The one year countdown on the UK’s departure from the European Union (EU) has officially begun; popularly known as ‘Brexit’ (shorthand for Britain Exit), the UK is scheduled to officially leave the EU at 11:00PM London time (6:00PM EST) on March 29, 2019. Mostly, negotiations have been going nowhere; even what’s been termed a recent ‘breakthrough’ is questionable. Despite lots of political noise and a bit of FX market exhilaration on tepidly good news, the major points of uncertainty for the two parties and thus markets are little changed.

History Of So-Called “Breakthrough”

As the full year, final countdown begins, nearly two years have passed since the June 23, 2016 referendum result surprised markets. Citizens of the UK voted to cut ties and leave the 28-member European economic bloc. 51.9% of the British population voted to leave; the primary reasons centered around the lack of control on immigration due to EU-based rules and the fact the UK contributed billions to the EU budget but received quite a bit less in return.

The 48.1% of voters who wanted to remain within the EU favored the free movement of goods, services, capital and individuals that being a part of the EU provides, along with the beliefs that a united European front would be more powerful on a geopolitical level than any of the individual members by themselves.

DATA SHOWN>

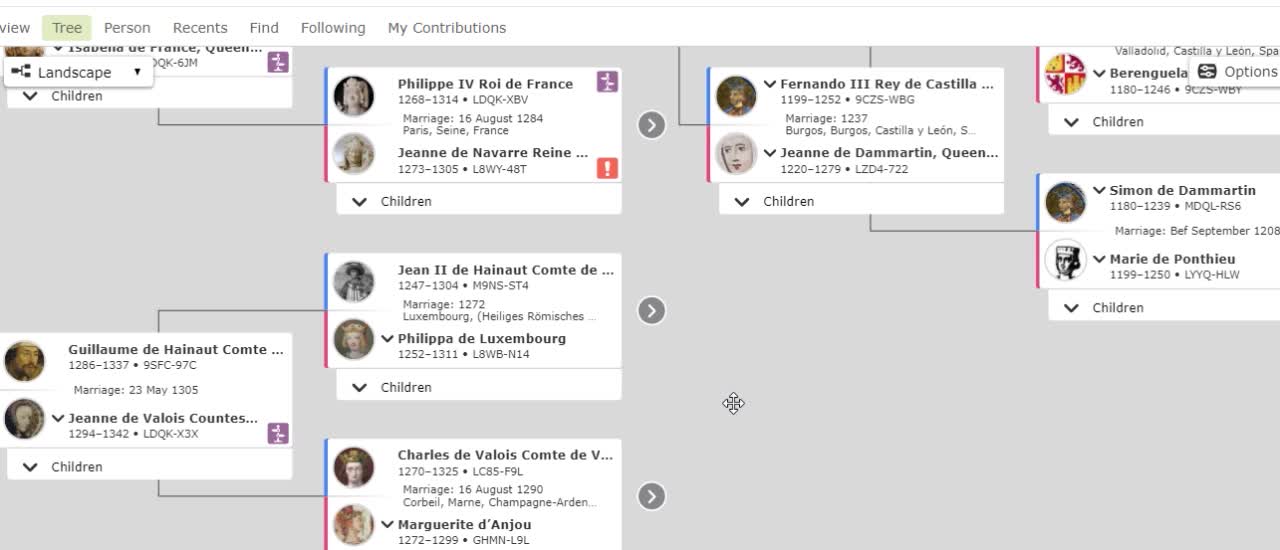The height and width of the screenshot is (550, 1280).
Task: Click Fernando III portrait thumbnail
Action: [x=737, y=96]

TASK REQUIREMENTS>
1 > According to the Brexit excerpt, what share of the British population voted to leave the EU?
2 > Pick up the Brexit excerpt after its last sentence and keep writing in the same vein.
The lines have no connection to the Brexit excerpt.

RESULTS>
1 > 51.9%

2 >
After Theresa May became UK Prime Minister on July 13, 2016, she received authorization from the British parliament and officially triggered Article 50, which legally put the withdrawal process in motion on March 27, 2017. Formal negotiations between the EU and UK began on June 26, 2017.

Nine months of discussions later, and with precious little to show for it, last week, on March 19, British Brexit Secretary David Davis and the chief EU Brexit negotiator Michel Barnier announced a so-called “agreement.” What that actually means is the two sides have come to a concession to implement a transition period that will begin on the exit date and last until December 31, 2020.

Rationally, that doesn’t sound like much. But after nearly two years the ability of the two sides to overcome tensions and provide both sides with a bit more breathing room by agreeing to a 21-month “extension” could be considered an advance. That certainly sparked FX market optimism. Take a look at how reacted on the day of the announcement:

GBPUSD 5-Minute Chart, March 19, 2018

GBPUSD 5-Minute Chart, March 19, 2018

Cable 5-minute chart on day of transition announcement on March 19

The immediate move in sterling suggests not that the UK is out of the woods regarding its future relationship with the EU. Rather it signals that markets had expected more of the same…Brexit negotiators continuing down the too familiar path of no progress.

The fact that some form of agreement saw traders unwinding more pessimistic bets shows just how mired the negotiations had become.

What Now?

Still, as EU regulators have stressed, “nothing is agreed until everything is agreed.” Even this transition period agreement isn’t yet legally binding. And a final deal is hardly at hand.

One point that has been clarified via preliminary agreement is the UK’s financial settlement for the divorce, approximately £37 billion ($52.29 billion). Another sticking point that has been smoothed are the rights of EU citizens residing in the UK (and vice versa). Those moving to either side of the channel during the transition will be allowed the same rights as those who lived in the corresponding country before the Brexit.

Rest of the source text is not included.